I was never trying to argue that NET is not better than CRWD. I also wasn’t arguing that your second lesson learned wasn’t correct. I was disagreeing just a bit with the 5th one on TAM. And I am okay with stating that TAM is an important part of the conversation. But it struck a chord with me when you used NET as an example, and said you shouldn’t have sold any when the market took it up because the TAM was expanding.

My perspective was that nobody was really talking about NET’s TAM expanding any more than our other SAAS stocks until it started to sky rocket for no apparent reasons in late August/ early September. Again, from my perspective it felt like everyone was watching this go straight up and was asking why and then decided well, the market has decided that it’s TAM is getting much bigger and the price increase is clearly justified.
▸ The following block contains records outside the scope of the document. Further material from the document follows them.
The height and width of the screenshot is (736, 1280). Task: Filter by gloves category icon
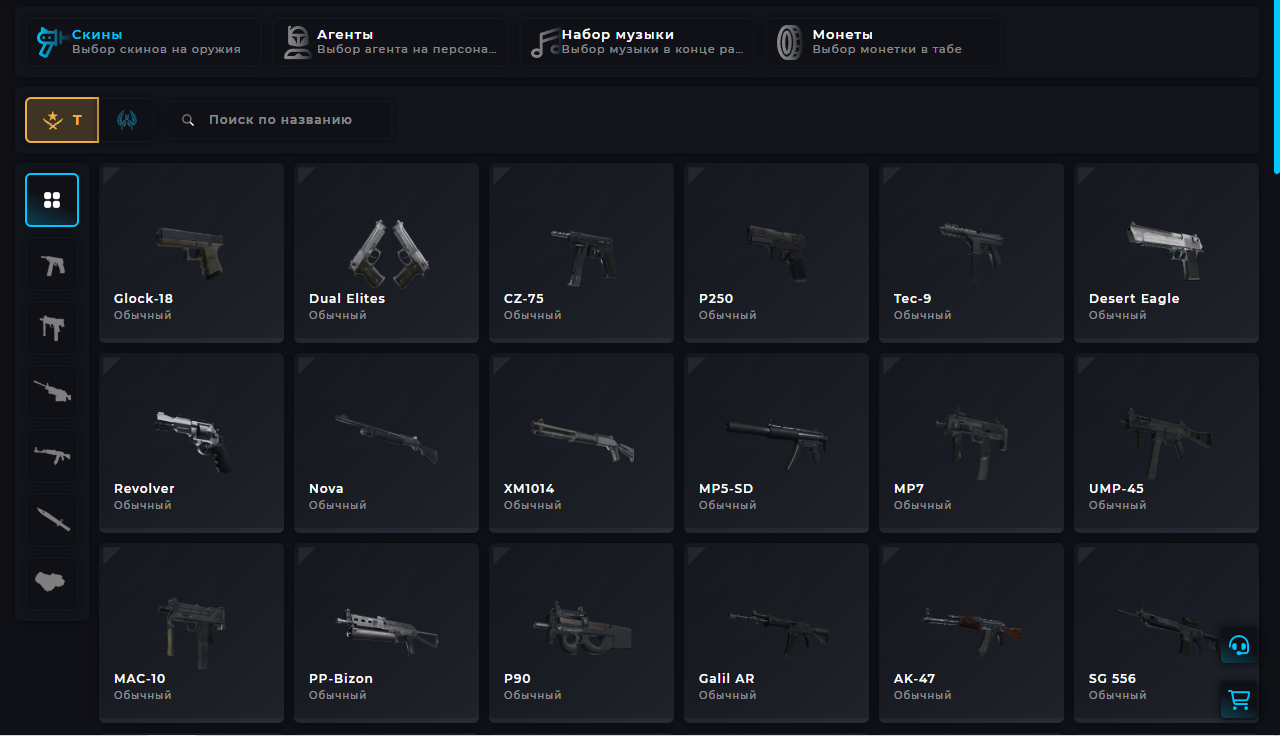(x=52, y=584)
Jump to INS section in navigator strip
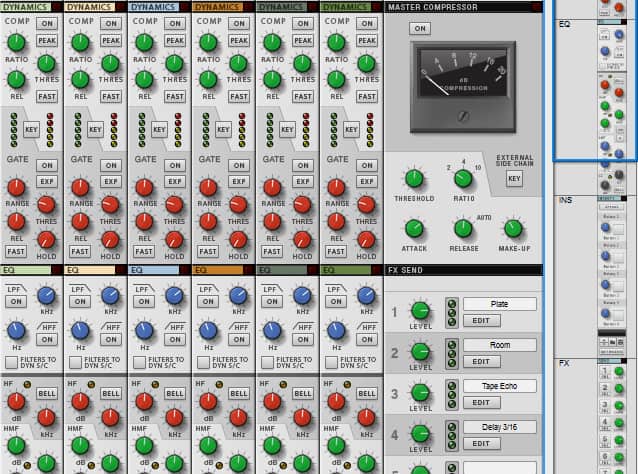Screen dimensions: 638x474 pos(565,201)
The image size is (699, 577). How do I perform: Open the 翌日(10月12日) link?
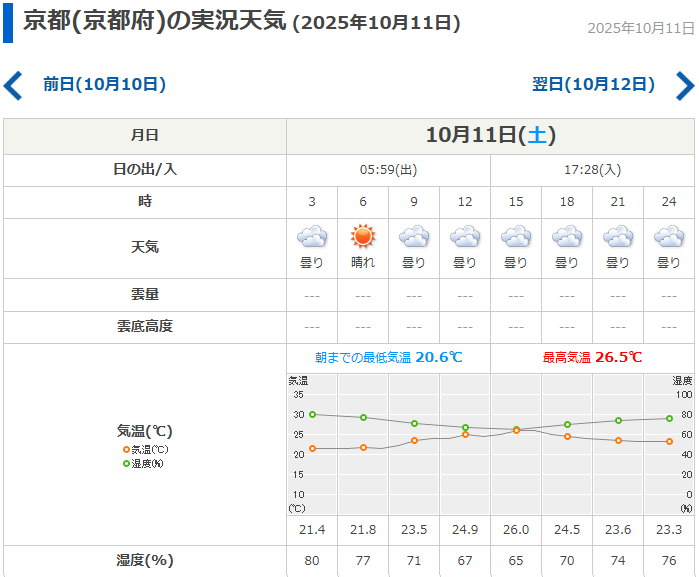click(x=593, y=85)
Maybe it is just me, but this feels much different than what is normally espoused in this board. There weren’t any quarterly numbers to justify this, no increasing revenue growth, it felt as if the only justification came from the stock price itself. And that my friend, is self-fulling. Similarly, I don’t use the stock price drops in almost all the SAAS companies as evidence that the market now knows they aren’t good companies anymore.

Stock price change should be validation, not cause. Otherwise you end up in a dot com era discussion and just buy what is going up.

And for one year. Yes it is a good time frame and if the company is improving as fast as the stock price, I am all in. If not, you might as well buy AMC, it is up about 1000% in the past year!

JUST KIDDING, please no replies that I am comparing NET to AMC.

Randy
Long NET and CRWD, but no position in AMC.